Here's last week's Campaign piece. (If you want to spam me, please note that they've got my email address wrong.) And here's the original text:
For the past couple of years it's been impossible to open a trade journal without being flooded with leaflets for conferences promising to reveal the secrets of Consumer Generated Content. How to harness it strategically, manage it effectively or simply worry about it in a slightly more informed manner. CGC promises to fall somewhere between the holy grail and manna from heaven in the desirability stakes. The punters make their own ads so they're bound to like them. And they cost nothing. And obviously they're going to be consumer-relevant, the consumers made them. How can it all go wrong? Just one thing. Not many consumers are going to be bothered to make content for you. There are very few doing it now, when it's new and novel, so when every brand in every supermarket features an ad-making competition the chances of any one brand getting anything decent are very, very slim. And, speaking as someone who's created the odd bit of digital content, I'm very clear why I'm doing it, for myself, my family and my friends, not for any brands. There are occasions when a brand might inspire me to do something, or might host something I've done, but it's not that often.

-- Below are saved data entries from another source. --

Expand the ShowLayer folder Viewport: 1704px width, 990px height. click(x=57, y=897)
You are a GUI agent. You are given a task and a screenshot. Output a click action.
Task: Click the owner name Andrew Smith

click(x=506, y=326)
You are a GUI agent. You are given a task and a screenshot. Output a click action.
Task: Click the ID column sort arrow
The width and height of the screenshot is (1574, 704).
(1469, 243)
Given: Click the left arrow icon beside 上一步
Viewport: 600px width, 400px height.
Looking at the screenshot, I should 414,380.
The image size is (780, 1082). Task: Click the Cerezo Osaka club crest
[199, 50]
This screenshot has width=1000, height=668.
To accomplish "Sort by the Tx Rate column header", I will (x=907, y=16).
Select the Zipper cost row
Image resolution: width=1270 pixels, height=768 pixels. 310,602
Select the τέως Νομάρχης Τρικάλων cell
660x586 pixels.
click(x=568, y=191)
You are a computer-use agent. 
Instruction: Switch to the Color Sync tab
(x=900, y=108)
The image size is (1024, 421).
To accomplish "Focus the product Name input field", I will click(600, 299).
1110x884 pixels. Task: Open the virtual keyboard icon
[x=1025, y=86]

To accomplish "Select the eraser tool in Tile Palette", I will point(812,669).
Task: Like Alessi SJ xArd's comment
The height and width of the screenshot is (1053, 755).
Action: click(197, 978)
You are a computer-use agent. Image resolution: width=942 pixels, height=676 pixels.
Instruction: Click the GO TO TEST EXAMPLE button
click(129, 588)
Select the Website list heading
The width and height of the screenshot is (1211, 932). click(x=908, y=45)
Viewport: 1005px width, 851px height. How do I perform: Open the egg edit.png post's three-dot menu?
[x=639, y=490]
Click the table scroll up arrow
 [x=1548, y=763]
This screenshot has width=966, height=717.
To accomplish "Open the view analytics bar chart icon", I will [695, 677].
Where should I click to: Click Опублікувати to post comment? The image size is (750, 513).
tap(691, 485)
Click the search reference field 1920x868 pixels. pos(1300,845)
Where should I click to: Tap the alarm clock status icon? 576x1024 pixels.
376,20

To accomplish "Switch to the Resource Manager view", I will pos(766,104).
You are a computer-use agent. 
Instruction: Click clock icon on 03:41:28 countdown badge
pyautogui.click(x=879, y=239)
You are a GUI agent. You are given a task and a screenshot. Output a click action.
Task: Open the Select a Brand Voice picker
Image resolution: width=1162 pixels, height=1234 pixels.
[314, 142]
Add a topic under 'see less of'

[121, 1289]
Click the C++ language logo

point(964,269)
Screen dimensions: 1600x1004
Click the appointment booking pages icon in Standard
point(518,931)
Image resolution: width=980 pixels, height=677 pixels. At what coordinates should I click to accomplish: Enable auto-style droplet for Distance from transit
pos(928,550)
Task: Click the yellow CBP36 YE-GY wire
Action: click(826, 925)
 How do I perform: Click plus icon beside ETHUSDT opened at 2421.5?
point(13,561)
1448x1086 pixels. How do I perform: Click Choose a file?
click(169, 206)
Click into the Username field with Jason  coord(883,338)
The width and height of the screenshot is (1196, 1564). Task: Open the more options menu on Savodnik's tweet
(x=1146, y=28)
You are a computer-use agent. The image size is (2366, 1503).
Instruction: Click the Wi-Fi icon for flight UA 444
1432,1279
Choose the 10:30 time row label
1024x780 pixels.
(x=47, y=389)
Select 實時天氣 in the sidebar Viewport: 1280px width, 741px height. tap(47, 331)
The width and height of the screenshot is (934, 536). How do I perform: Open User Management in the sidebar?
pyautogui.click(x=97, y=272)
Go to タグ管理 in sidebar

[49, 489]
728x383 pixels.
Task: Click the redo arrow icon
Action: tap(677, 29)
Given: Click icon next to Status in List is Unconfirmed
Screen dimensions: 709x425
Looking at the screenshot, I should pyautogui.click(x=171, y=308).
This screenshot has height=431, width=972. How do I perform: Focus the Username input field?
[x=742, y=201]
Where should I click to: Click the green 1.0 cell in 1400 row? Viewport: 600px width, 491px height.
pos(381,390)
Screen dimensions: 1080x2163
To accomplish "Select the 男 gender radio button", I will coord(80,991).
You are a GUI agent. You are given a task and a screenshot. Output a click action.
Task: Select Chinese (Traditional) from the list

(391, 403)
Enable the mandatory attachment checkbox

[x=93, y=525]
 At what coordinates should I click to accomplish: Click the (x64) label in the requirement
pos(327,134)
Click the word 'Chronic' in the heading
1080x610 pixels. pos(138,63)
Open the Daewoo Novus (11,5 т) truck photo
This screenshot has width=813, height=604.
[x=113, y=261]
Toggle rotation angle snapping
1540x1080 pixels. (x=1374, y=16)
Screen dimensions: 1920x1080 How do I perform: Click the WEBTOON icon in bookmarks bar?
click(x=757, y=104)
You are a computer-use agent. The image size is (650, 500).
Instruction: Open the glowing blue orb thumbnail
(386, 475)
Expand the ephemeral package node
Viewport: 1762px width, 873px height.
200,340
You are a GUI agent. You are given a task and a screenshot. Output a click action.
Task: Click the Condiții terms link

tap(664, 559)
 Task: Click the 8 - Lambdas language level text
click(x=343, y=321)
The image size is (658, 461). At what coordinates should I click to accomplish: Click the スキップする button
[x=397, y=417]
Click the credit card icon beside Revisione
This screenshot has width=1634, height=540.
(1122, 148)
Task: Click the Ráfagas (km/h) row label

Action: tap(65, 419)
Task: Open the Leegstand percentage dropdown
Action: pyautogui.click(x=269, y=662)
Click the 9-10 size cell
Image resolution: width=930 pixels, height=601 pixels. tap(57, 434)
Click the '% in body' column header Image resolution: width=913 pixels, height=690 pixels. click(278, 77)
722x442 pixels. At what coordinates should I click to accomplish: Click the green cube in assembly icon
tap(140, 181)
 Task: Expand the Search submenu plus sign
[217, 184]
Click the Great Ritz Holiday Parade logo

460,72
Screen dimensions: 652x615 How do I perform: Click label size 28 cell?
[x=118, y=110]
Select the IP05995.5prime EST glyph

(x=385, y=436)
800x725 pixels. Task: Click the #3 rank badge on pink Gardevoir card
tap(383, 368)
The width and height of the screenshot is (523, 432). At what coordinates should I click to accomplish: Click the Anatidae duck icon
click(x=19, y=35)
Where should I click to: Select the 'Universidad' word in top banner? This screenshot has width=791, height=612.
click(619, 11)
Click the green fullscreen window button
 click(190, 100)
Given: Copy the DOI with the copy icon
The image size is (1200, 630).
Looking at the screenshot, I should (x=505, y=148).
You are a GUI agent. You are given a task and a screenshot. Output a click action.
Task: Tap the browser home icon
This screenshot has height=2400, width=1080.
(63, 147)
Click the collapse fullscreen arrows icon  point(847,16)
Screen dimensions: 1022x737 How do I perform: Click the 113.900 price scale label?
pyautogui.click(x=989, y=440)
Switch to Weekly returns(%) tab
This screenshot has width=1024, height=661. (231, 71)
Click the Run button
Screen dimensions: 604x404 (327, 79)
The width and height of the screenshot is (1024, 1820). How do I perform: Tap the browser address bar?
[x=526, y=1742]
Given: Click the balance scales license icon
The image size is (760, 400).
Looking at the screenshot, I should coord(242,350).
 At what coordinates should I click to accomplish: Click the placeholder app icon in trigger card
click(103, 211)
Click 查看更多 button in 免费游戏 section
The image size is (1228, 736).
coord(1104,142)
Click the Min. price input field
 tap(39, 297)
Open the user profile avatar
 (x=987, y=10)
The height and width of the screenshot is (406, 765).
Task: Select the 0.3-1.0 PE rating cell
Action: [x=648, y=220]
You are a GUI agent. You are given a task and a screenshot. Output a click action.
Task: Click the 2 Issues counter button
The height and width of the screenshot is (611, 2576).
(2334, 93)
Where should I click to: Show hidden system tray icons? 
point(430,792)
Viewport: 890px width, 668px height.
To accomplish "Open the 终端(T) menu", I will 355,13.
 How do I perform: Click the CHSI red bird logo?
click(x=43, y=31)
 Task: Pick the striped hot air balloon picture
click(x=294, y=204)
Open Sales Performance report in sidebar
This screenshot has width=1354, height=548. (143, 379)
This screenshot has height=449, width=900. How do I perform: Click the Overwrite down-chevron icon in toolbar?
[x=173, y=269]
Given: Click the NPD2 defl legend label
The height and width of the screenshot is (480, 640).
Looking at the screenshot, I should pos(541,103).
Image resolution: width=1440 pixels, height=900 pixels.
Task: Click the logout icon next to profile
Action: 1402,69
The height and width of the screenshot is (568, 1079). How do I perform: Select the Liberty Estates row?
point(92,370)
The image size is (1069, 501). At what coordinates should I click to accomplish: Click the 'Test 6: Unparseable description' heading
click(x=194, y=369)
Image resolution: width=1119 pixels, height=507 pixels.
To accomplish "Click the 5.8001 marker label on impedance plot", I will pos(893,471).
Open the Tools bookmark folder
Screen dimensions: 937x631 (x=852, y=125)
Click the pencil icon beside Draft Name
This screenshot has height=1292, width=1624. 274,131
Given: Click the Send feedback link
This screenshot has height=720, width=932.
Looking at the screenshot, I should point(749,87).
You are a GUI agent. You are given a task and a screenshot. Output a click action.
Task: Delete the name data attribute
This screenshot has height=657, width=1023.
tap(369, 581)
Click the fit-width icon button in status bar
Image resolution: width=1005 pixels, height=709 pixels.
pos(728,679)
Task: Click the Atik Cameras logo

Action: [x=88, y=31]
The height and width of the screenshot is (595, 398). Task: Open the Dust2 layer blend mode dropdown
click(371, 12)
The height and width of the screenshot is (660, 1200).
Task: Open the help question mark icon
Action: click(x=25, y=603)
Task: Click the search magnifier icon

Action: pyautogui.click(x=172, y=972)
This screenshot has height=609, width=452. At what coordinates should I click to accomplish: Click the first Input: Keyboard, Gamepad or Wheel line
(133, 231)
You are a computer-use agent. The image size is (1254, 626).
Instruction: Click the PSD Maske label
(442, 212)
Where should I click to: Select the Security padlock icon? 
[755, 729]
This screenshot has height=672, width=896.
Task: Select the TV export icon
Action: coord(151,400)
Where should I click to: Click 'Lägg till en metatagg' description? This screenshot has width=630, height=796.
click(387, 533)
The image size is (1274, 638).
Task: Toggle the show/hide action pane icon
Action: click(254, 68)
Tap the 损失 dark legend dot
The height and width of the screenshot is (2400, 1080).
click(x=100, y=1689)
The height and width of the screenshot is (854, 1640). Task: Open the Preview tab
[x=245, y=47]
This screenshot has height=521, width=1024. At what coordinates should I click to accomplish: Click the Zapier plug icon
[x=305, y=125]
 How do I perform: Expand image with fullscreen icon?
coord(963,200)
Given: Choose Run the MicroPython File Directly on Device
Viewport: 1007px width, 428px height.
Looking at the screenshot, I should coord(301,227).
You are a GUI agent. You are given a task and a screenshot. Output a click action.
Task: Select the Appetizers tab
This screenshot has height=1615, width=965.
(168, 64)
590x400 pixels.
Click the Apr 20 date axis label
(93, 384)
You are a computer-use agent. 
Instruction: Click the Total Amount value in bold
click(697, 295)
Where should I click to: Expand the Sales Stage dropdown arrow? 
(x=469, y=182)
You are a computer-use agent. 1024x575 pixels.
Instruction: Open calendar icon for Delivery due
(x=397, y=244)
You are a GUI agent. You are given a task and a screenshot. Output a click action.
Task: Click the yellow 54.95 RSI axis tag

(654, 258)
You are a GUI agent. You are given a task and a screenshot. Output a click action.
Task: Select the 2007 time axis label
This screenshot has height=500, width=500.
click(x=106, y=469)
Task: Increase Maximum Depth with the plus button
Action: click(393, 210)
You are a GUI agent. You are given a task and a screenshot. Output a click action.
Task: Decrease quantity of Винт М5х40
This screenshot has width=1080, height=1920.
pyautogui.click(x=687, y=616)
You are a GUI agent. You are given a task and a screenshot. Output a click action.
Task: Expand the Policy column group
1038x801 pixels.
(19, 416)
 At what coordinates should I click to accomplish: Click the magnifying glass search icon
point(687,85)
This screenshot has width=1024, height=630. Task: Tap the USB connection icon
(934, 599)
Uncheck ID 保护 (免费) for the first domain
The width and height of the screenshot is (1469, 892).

Consumer Edited Content is a better description of what most regular folk usefully do online; they point at the good stuff. They take the streams of garbage out there, from real people or mainstream media, and they help us sieve through it for the nuggets. They do it with tags, blogs or email or simply by allowing their own behaviour to be logged and shared through services like last.fm. And most interestingly, we're not far from seeing that phenomenon impact the way we watch TV. The Big Brother racism imbroglio was a form of Consumer Edited Content, it was the complaints and outrage of viewers (with digitally enhanced complaining technology like email and blogging) which led the charge, not the professional opinionaters. But if you thought that storm was quick, global and loud, wait until Joost has 10 million users. Joost.com is a new online/TV hybrid thingy with all sorts of clever technology under the hood, that adds social and community technologies to TV/video viewing, allowing the viewers to talk about programmes, point at the good ones and the bad ones and create their own channels, all in the same space. Channel 4 were palpably rubbish at reacting to the mediastorm they created with regular telly but will you be any better when your ad or your content gets talked about and edited out in a live, distributed context like Joost?